- _Exercise_:
Your answer should be every line of the records that contains the word "computer", copied as it stands.

Dataset entries
========

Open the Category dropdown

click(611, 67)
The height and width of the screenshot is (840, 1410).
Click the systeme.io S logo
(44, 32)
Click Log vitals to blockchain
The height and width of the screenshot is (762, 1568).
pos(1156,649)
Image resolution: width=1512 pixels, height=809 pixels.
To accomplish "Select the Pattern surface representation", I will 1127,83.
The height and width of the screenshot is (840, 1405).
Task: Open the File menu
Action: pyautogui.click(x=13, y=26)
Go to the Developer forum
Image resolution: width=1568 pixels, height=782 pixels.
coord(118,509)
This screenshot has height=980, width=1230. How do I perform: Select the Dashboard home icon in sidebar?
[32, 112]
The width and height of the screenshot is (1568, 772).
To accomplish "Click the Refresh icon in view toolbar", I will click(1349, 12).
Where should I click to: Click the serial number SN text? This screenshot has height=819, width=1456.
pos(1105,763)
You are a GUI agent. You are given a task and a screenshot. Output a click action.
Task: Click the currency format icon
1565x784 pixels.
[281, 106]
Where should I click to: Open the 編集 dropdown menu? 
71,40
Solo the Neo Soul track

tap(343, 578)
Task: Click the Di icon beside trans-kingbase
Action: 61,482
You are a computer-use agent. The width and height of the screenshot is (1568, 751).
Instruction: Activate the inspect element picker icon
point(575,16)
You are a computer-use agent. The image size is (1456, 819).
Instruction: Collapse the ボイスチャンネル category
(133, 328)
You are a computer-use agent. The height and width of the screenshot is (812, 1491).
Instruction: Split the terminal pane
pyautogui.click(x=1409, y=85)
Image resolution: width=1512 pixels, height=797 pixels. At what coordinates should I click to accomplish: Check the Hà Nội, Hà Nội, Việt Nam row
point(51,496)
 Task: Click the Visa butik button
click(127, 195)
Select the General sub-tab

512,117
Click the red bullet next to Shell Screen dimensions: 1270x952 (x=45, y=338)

========

- _Expected answer_:
You are a computer-use agent. The width and height of the screenshot is (1568, 751).
You are a computer-use agent. The image size is (1456, 819).
You are a computer-use agent. The height and width of the screenshot is (812, 1491).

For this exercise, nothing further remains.